Vorliegender Text »
====================
Basantapur und Patan, dessen Entstehung bis ins dritte Jahrhundert zurückreicht, die Zentren des alten Kathmandu, sind am schlimmsten betroffen. Die ohne Mörtel geschichteten Ziegel ließen die mehrstöckigen Tempel in ihrer fragilen Schönheit buchstäblich in sich zusammenfallen und hinterließen Bretterlawinen, die sich in die Straßen ergossen.

Vier der sieben Unesco-Weltkulturdenkmäler der Region sind betroffen: Der alte weiß getünchte Königspalast am Durbar Square in Basantapur hat das Beben mit großen Rissen und überall abgebrochenen Ecken noch am besten überstanden. Maju Deval, ein Tempel aus dem Jahr 1690, auf dessen Stufen sich die Bewohner Kathmandus allabendlich zusammenfanden, ist dem Erdboden gleichgemacht - wie fast alle anderen neben ihm.

Der weiße Dharahara-Turm stürzte um, ein schlankes neunstöckiges Monument, das 1832 von Bimsen Thapa für die junge Königin Lalit Tripura Sundari errichtet wurde. Erst vor Kurzem war es mit Aussichtsplattform für Besucher wieder eröffnet worden. Der ebenfalls neunstöckige Basantapur-Turm auf dem Durbar Square, der einst als Palast der Vergnügungen gebaut worden war, steht nicht mehr. Es heißt, König Thribuvan habe aus dem Fenster von oben stets darüber gewacht, dass Rauch aus allen Schornsteinen quoll - ein Zeichen, dass alle Nepalesen genügend Essen zum Kochen hatten.
====================
Zu erledigende Aufgaben »
a – Aus welchem Jahr stammt laut dem Text über die Erdbebenschäden in Kathmandu der Tempel Maju Deval?
b – Führe den Text über die Erdbebenschäden in Kathmandu im Anschluss an seinen letzten Satz weiter.

Bereitgestellte Daten »
====================
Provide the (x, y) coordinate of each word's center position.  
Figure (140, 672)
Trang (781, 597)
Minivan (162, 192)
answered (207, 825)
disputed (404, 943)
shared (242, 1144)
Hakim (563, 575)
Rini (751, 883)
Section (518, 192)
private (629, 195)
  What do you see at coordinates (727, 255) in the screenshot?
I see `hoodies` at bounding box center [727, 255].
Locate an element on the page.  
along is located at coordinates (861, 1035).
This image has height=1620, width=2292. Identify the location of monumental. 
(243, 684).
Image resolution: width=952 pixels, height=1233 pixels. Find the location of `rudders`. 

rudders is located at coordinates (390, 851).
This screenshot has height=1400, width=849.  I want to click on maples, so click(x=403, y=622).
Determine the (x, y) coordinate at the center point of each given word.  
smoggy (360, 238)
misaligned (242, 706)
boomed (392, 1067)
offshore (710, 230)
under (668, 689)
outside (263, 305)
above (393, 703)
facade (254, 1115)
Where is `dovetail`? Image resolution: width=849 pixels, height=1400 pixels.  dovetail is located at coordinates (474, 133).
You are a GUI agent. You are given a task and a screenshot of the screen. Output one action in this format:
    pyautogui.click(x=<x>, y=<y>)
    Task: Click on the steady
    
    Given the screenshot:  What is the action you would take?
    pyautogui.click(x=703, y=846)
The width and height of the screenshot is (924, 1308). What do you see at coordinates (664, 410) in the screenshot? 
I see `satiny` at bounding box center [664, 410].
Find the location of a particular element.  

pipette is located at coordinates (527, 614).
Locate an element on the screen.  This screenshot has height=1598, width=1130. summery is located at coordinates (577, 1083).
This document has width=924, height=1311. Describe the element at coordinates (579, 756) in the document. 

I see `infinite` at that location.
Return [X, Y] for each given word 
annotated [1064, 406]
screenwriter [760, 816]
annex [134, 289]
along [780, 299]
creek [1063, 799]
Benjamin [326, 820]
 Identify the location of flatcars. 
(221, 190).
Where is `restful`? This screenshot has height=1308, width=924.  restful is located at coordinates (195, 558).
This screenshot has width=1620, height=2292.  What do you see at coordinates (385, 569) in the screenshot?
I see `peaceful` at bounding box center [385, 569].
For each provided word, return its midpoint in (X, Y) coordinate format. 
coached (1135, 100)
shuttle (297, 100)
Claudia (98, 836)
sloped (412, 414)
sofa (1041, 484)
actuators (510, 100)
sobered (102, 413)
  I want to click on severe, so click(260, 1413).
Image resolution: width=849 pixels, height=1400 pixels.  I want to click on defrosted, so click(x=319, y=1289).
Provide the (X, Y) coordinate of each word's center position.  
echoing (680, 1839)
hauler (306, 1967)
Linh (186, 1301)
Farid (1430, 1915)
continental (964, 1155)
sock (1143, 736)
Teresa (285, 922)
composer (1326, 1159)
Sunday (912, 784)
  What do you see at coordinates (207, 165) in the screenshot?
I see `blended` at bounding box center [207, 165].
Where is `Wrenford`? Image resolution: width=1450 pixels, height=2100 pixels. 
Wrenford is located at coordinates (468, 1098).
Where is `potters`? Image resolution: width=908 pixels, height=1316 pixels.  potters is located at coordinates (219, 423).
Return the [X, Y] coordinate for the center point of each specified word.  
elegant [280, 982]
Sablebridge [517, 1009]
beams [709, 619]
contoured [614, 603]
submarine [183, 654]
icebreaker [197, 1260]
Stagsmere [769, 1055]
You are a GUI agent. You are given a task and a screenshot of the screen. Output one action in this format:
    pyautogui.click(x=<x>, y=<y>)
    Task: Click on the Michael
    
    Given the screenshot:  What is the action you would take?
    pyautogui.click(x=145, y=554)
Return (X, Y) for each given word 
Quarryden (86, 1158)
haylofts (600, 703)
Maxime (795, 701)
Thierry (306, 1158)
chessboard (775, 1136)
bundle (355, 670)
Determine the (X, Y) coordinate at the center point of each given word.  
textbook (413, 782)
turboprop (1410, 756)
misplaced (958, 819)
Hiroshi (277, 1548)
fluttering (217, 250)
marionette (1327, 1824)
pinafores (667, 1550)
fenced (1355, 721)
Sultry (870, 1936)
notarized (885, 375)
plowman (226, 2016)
====================
Ergebnisse je Aufgabe »
a – Der Tempel Maju Deval stammt aus dem Jahr 1690.

b –
Die berühmte Stupa in der tibetanischen Enklave Bodnath wenige Kilometer nordöstlich von Kathmandu, das heiligste buddhistische Monument außerhalb Tibets, 36 Meter hoch und im 14. Jahrhundert erbaut, hat ihre blauen Augen geschlossen, die bisher auf der Stupa zu finden waren. Vor Kurzem noch ruhten sie unter der goldenen Spitze im Zentrum der bunt flatternden Gebetsfahnen wachsam auf der Umgebung. Die Stupa steht nun kopflos da.

Schon als sich die ersten Nachrichten vom Erdbeben über das Internet verbreiteten, wurde schnell und schmerzhaft deutlich, was seither Gewissheit ist: Das historische Kathmandu, dieses im Kern immer noch aus der Zeit gefallene Relikt, das einen über Jahrhunderte hinweg transportieren konnte, existiert so nicht mehr.